How to Keep Your Kid Competitive Without Paying for Private Lessons

One-on-one lessons are becoming more and more popular in youth sports. It’s not uncommon for parents to enroll their children as young as 6 or 7 to help them gain a competitive advantage.

Classes often begin at $50 per 30 minutes depending on the sport, location and expertise of the instructor. And that’s often just not in the budget.

If your child isn’t getting private lessons, it can make them feel inadequate next to their improving peers.

Good news: It’s 2017, and because of the internet, you don’t need to stress about private instruction. There are so many great, free resources out there to help your kid, no matter what the sport is.

Here is a quick three-step guide to help keep your kid confident and competitive — without breaking the bank:

  1. Start Watching Online Videos and Find a Trainer You Like

  2. If your child is a baseball or softball player, you can find free, technical videos showing them how to improve their hitting, pitching or fielding. Same goes for all other sports like soccer, basketball, volleyball and many others.

    Start by searching YouTube for what you need, like “soccer drills for kids” or “how to pitch faster.”

    As a parent, you may have to invest some time on the front end to pre-screen these videos.

    Once you do, share some with your child and see which ones they like. Many instructors have a series of videos, so once you find someone your child enjoys, hit subscribe and get them to watch then practice the technique.

    For example, my boys enjoyed one basketball instructor we found online who focused on ball-handling skills. He was entertaining, creative and offered many kinds of challenges.

  3. Parents Can Help Keep It Simple

  4. It’s a good idea to watch the video with your kid.

    Because if there is no one to supervise the technique, the child may be practicing something inaccurately and building bad habits. You, as the parent and observer, can prevent that.

    The goal is to keep it simple. Take one thing from the video, one technique. And just work with your kid on that.

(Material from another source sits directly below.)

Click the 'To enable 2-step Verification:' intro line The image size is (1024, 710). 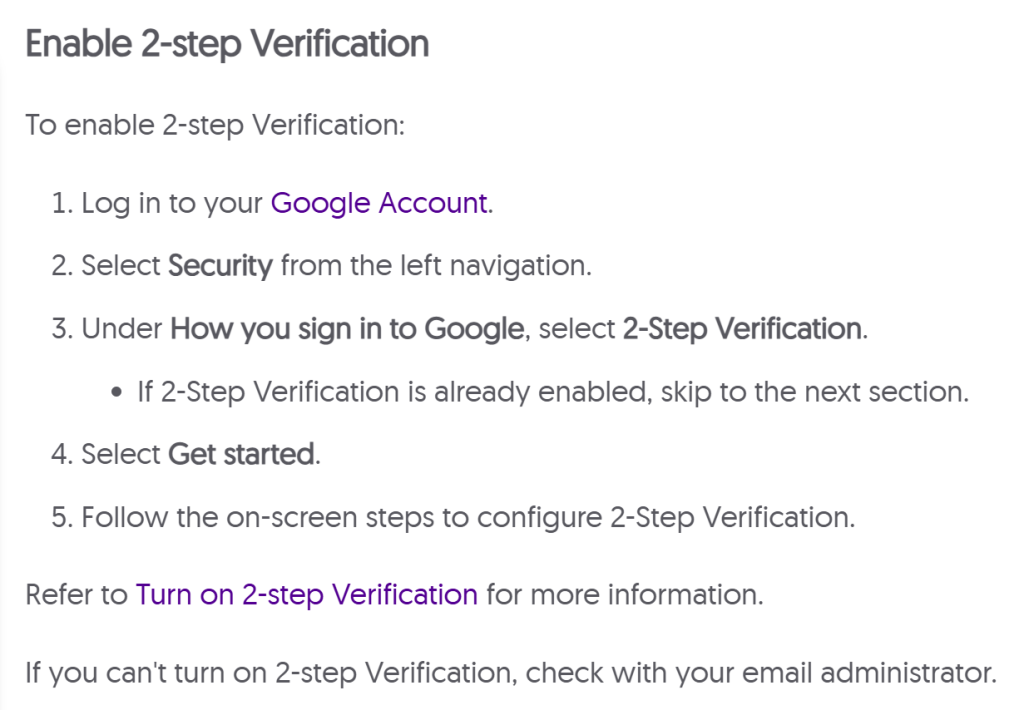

    After the workout, have them compare their mechanics back to what was taught on the video, and help them assess. This empowers your child to take ownership.

  5. Practice, Practice, Practice

  6. An online video can teach your kid how to swing a golf club, shoot a jump shot, or throw a curveball. But after that, it’s all about repetition.

    Free videos can teach your child any technique that a private instructor can, but the improvement happens during reps. And since you’re already watching along, you can be the positive encouragement your kid needs to learn and master technique during practice.

    If you want your kids to keep pace with their rapidly improving peers, you must encourage them to practice the technique. That’s all that’s happening with a professional instructor, only the instructor is providing hands-on feedback.

Are private lessons worth it? If you find the right instructor, then probably. There’s no discounting the value of one-on-one time between your kid and a professional.

But lessons are pricey and often require time and travel expenses.

So if you can swing it, great. But you don’t have to, and because of everything that’s out there, you can trust your kiddos are getting the same kind of instruction the other parents are paying for.